### Provided data ###
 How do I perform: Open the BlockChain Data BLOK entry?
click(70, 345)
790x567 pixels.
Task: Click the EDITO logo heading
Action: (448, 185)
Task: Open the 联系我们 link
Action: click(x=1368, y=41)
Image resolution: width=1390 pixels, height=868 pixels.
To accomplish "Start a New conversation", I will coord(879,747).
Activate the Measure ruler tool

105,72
###
### Provided data ###
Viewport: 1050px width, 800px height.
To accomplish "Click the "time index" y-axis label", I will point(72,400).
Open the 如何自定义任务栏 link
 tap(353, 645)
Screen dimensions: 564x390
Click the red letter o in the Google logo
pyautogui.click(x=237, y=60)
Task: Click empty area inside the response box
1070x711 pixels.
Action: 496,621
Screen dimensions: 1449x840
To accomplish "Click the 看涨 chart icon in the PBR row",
###
### Provided data ###
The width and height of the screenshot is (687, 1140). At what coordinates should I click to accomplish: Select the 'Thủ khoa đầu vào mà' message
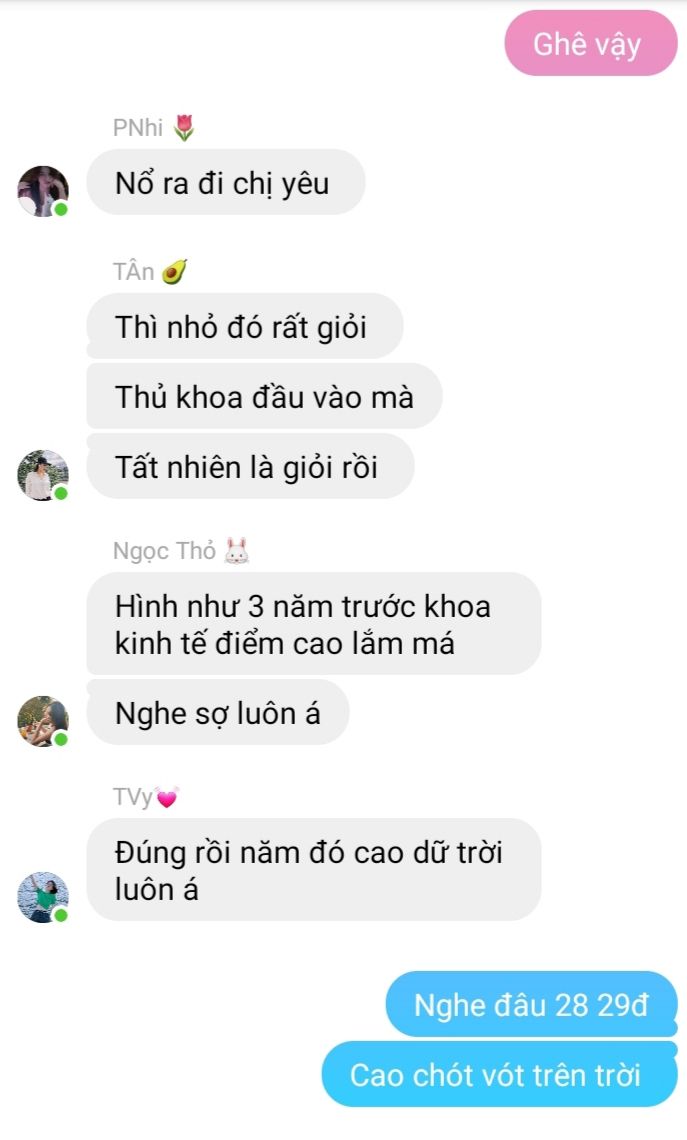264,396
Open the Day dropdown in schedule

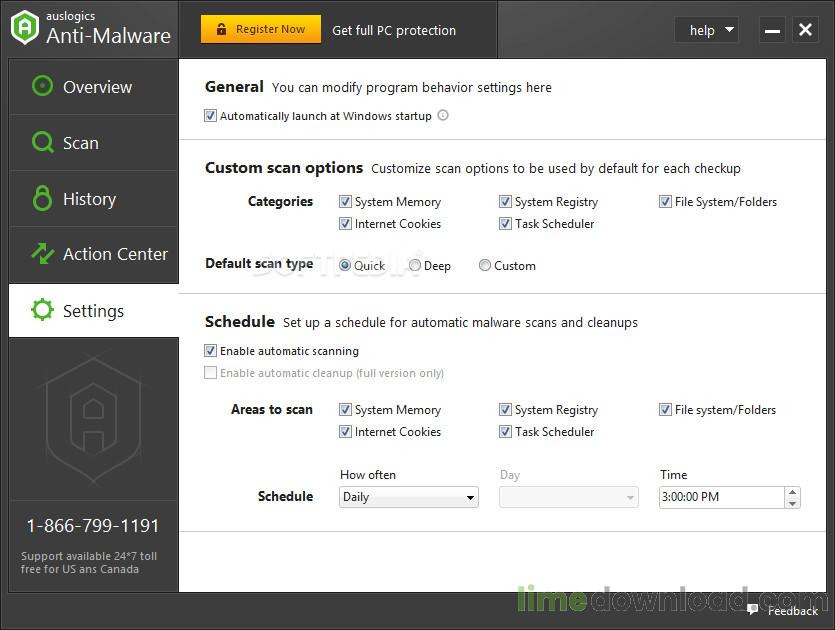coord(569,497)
###
Given task: Could you update the material from the line with "Open the 如何自定义任务栏 link" to the line with "the 看涨 chart", putting "Screen size" wherever "Screen dimensions" appears and changing nothing else?

Full answer:
Open the 如何自定义任务栏 link
 tap(353, 645)
Screen size: 564x390
Click the red letter o in the Google logo
pyautogui.click(x=237, y=60)
Task: Click empty area inside the response box
1070x711 pixels.
Action: 496,621
Screen size: 1449x840
To accomplish "Click the 看涨 chart icon in the PBR row",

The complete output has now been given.